5th August 2020.
WA’s post-lockdown economic confidence has been further buoyed by the sales launch of another South Perth skyscraper — 28 Lyall.
The 37-level tower will include 98 apartments and is set to go in direct competition with the recently launched Civic Heart complex by developer Finbar, which will have 309 apartments.
But the combined 407 apartments from the two complexes are only the start of the new units set for South Perth, with a raft of developments approvals likely to keep construction going for years to come.
Edge Living’s Lumiere apartment block in South Perth will include about 95 apartments.
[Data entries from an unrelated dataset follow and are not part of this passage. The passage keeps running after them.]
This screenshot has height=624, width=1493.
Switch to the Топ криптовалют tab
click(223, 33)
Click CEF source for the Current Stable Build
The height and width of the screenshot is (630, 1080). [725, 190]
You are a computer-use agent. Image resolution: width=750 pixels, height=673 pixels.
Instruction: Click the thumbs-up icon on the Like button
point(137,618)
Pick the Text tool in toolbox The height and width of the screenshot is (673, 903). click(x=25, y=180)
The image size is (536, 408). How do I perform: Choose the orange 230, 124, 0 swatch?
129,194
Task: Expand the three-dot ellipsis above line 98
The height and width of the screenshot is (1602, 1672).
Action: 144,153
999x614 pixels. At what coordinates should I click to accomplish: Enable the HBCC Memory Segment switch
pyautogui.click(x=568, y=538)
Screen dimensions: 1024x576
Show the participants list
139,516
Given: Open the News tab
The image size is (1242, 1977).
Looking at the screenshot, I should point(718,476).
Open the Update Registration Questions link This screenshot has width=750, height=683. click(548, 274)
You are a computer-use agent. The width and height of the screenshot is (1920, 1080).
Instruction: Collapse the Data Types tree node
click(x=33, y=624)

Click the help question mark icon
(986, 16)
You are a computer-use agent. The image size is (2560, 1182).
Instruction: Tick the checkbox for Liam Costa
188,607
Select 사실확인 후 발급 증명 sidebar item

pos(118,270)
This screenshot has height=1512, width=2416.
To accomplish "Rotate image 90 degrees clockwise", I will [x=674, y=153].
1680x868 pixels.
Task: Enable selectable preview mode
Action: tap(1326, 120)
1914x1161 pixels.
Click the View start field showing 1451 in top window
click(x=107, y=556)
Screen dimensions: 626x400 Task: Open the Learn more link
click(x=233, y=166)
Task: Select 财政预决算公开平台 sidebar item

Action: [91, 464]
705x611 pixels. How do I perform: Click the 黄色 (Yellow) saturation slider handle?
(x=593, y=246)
Executive director Gavin Hawkins said he was confident of moving to the sales launch later this year, and commencing construction next year.
Developer Dragon Century has approval for 118 apartments in a 28- storey tower on Lyall Street and Melville Parade, though it is uncertain whether it will undertake the project itself or sell it to another party. The upmarket development at 8 Parker Street, which has 25 apartments, has all but sold out.
Another proposed tower, known as Sky Residences, is approved for more than 100 units, taking the total number of upcoming apartments in South Perth to about 750.
These upcoming projects add to Aurelia, Pinnacles and Reva, which have already delivered more than 250 apartments in the precinct in recent years.
Director of consulting group Urbis, David Cresp, said 1000 apartments were likely to find owners because there was a lot of pent-up demand for apartments in South Perth.
He said there were fears during the pandemic lockdown that people would turn their backs on apartments, but it had not proved true.
“The general view is that in a difficult period, the apartment market has held up well,” he said. “It’s not an easy market, but it’s not easy for most sectors.”
Sirona’s Lyall Street complex was designed by Sydney-based architect Philip Vivian, a Perth native and director of the renowned Australian architecture firm Bates Smart.
It includes inset balconies on the north side of the tower, with windows opening from an indoor courtyard, which avoids overheating and wind.